Polluting industries and business should have paid into a fund that would serve the decontamination of land when their business ceased to exist.
But that easier said than done, especially in 1920, when the term ecology and environmentalism didn’t even exist. ;)
P.S. Don’t quote me on that, but I read somewhere that land soiled with oil naturally cleanse itself after 10-15 years, some bacteries feed themselves on oil and breaks its molecules into smaller non-toxic ones.
How can anti-automobile sentiments “taint” anything? Rather more the car that taints things and destroys not only air quality but the urban form. Of course anti-car sentiments – and activism – will be commonly found on a blog about urbanism, including urban ecology. Surprise?

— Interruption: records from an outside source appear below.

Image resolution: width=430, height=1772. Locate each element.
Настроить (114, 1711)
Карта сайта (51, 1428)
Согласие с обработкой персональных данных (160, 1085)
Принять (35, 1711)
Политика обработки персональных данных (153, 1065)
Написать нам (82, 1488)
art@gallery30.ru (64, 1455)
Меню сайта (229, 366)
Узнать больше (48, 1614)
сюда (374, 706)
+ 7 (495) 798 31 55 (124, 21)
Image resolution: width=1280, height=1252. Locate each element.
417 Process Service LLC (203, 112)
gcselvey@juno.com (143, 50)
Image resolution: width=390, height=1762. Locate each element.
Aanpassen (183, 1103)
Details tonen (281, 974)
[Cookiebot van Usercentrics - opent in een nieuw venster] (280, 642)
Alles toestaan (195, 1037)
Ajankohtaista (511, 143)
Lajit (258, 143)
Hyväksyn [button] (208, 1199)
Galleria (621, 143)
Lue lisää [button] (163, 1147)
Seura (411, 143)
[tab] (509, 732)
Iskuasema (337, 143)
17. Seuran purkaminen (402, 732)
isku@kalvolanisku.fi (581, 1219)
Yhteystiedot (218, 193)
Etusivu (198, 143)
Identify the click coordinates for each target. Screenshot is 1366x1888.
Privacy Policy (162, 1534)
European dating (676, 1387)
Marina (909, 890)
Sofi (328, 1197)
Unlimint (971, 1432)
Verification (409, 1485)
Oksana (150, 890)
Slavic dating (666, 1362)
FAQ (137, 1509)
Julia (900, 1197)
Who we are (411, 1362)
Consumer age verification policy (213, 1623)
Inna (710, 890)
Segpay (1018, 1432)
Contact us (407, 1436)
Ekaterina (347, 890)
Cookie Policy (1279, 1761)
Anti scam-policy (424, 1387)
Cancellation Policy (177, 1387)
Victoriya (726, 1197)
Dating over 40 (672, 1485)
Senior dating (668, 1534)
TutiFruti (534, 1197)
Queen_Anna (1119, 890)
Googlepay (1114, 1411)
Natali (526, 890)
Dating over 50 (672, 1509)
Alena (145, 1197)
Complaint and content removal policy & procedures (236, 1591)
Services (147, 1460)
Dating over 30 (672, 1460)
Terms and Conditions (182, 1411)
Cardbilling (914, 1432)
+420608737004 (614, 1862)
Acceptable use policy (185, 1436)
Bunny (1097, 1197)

Some of the most important anti “big-bang development” protests concerned plans for autoroutes that would cut neighbourhoods in two.
Peter,
There is no question that rules are required, the question is what kind of rules are effective? You can make centralized, bureaucratic rules that try to catch every mistake that is made, and yet still miss the next unknown mistake. That was the problem with gas stations, no one had any experience with gas stations before, and it couldn’t be known they would be a mistake. Ideally we need rules that can catch all mistakes while remaining open-ended. In natural and organic systems, these rules are usually localized and contextual. In cellular automata, they are based on immediate neighbors, yet create infinitely complex structures.
That’s the key to emergence. Defining very simple rules that nevertheless can create endless complexity in the structure of things.
You may think that third world slums are horrible places to live, and in comparison to our cities they definitely are. But what is not understood is that slums are open-ended systems, while modern planned cities are closed-ended. Slums offer the best solution to people who have limited choices. It’s the modern planning that creates the slums because it can’t fit everyone and everything that is needed. The solution is not to demolish slums, but to make modern cities more open-ended. Then the slums will be abandoned.
If modern planning was responsible for creating slums, then every Canadian city should have slums, no? I tend to think it’s rather a problem of distribution of resources.
I agree with Maria that it’s difficult to see certain positive large-scale projects, e.g., the metro, simply emerging.
It may be that there are some sensible rules of the sort AJ evokes, but his examples don’t inspire. “Build out to the curb”? Even ignoring what it literally implies (i.e., no sidewalks) as unintentional, it would eliminate the possibility of planting a deciduous tree between a south-facing building and the street. Yet, in passive solar design, this is well-known to provide cooling in the summer while retaining solar heating in the winter (leaves block sunlight, then fall allowing it to penetrate). And car lanes in the back only makes sense if this is the only automotive access. Otherwise, every building has paved surfaces on both sides, which is costly and wasteful. Imagine how much money Montreal could save if it didn’t have to pave, light, and clear snow from all the alleys in addition to all the streets.
Kevin’s proposal (if it is that) about alleys is intriguing – if all garbage/recycling/house-moving is now done from the street, why not tear up the back pavement over time and give over alleys to pedestrians, cyclists, gardens, etc? Police + fire may use the lanes for access (?), and we could end up with more rats or other critters with extra growth, but on the other hand, my ex and I might not have been robbed twice via the back window…
“If modern planning was responsible for creating slums, then every Canadian city should have slums, no? I tend to think it’s rather a problem of distribution of resources.”
Modern planning alone does not create a slum. There must also be a zone that escapes it. It’s probable that the planning system in Canada is tight enough that this doesn’t take place. In countries with weaker governments, this isn’t true. And even in the United States it is becoming possible for slums to emerge.